Migration and Health
- Course Number
- 5100 (Social and Behavioural Health Science)
- Course Instructor(s)
- Andrea A. Cortinois
Over the past few decades, the reorganization of production and labour markets resulting from economic globalization, widening socio-economic inequities, conflict, natural disasters, environmental degradation and, more recently, climate change have combined to become increasingly significant forces shaping international migratory fluxes.

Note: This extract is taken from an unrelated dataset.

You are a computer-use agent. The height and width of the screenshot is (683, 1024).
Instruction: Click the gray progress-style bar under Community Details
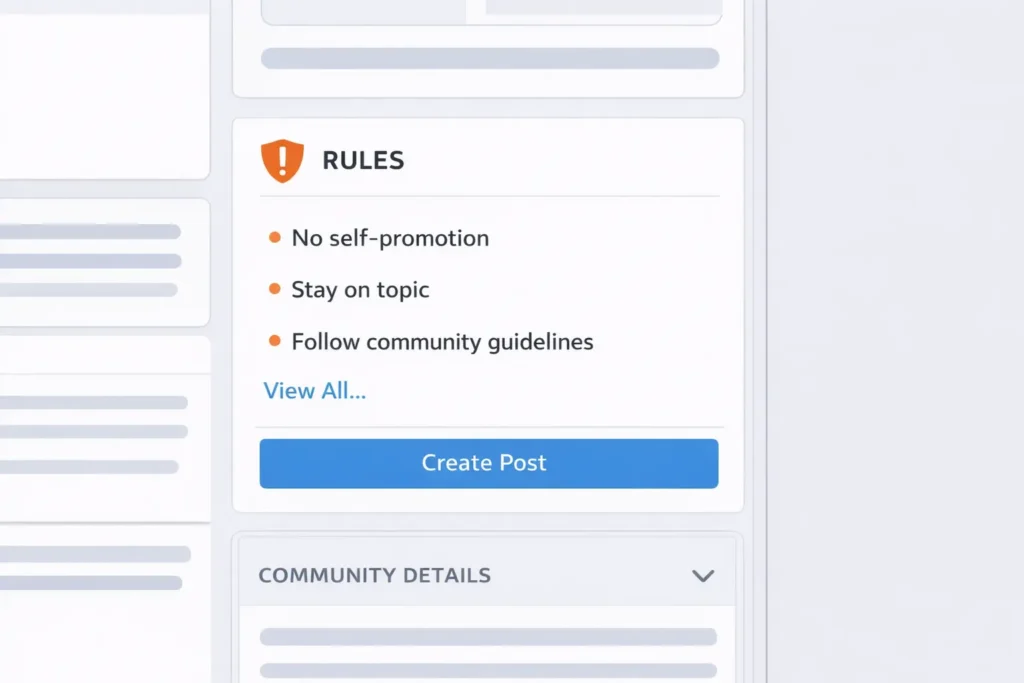click(x=487, y=637)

Migration impacts the health status of those who move, as well as of those – individuals and communities – left behind and of populations in countries of transit/arrival/resettlement. Given the significance of international migration, it is important to understand the role this phenomenon plays as a social determinant of health, the interactions with other determinants, as well as the implications migration presents in terms of health care delivery and policies. CHL5113 adopts an interdisciplinary approach, incorporating scholarly work from the fields of public health, the social sciences, law, and human rights to help students achieve the course learning goals.

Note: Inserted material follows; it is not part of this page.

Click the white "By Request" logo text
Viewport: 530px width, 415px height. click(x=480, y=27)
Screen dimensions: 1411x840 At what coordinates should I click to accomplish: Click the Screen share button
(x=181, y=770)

At the end of the course, students will be able to:
- define key terms and explain core concepts related to the migration process;
- recognize the essential features of the migration phenomenon;
- summarize and differentiate the root causes of migration;
- interpret migration as a social determinant of health and debate its interactions with other determinants;
- learn how to locate and assess additional resources and identify further opportunities for personal and professional development in the migration & health field;
- understand the health impact of migration in terms of the lived experience of individuals and communities; and,
- apply critical, practical and creative thinking to specific migration & health issues.